Of the lines in the data below, write out exactly those from the one holding "0:00 / 0:57 (102, 659)" through the one holding "Birthday (721, 585)", both included.

_MATERIAL SHOWN_
BEGIN
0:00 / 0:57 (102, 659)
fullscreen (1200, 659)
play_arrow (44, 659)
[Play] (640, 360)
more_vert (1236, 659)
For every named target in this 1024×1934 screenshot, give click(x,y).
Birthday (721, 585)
END
BEGIN
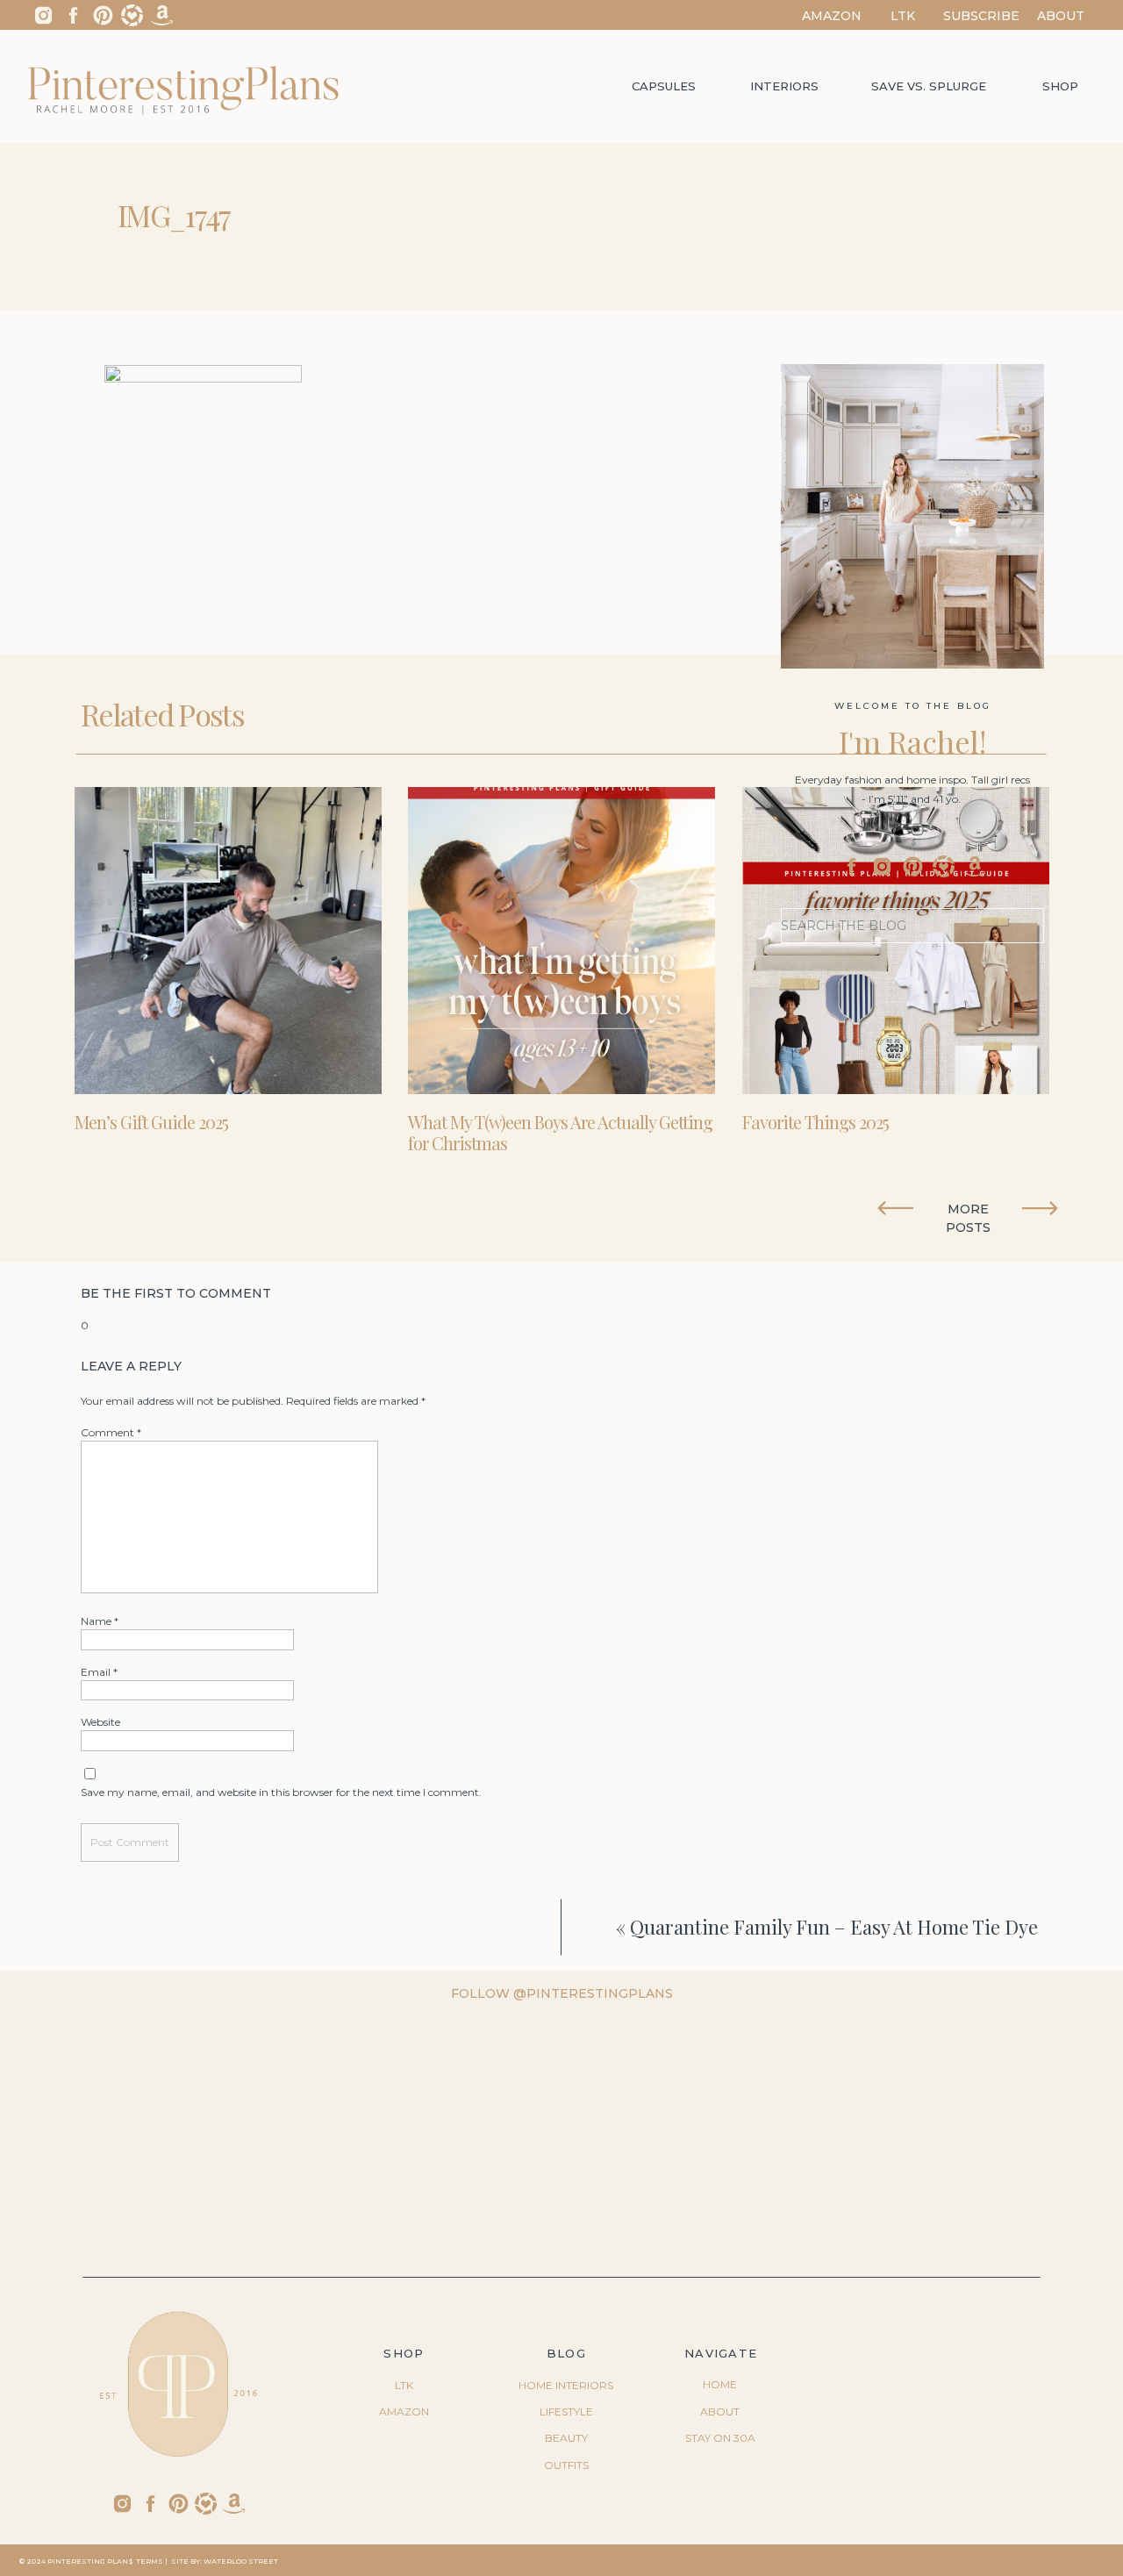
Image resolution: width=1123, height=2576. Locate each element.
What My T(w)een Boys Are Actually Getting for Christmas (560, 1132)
END
_RESULT_
0:00 / 0:57 (102, 659)
fullscreen (1200, 659)
play_arrow (44, 659)
[Play] (640, 360)
more_vert (1236, 659)
For every named target in this 1024×1934 screenshot, give click(x,y).
Birthday (721, 585)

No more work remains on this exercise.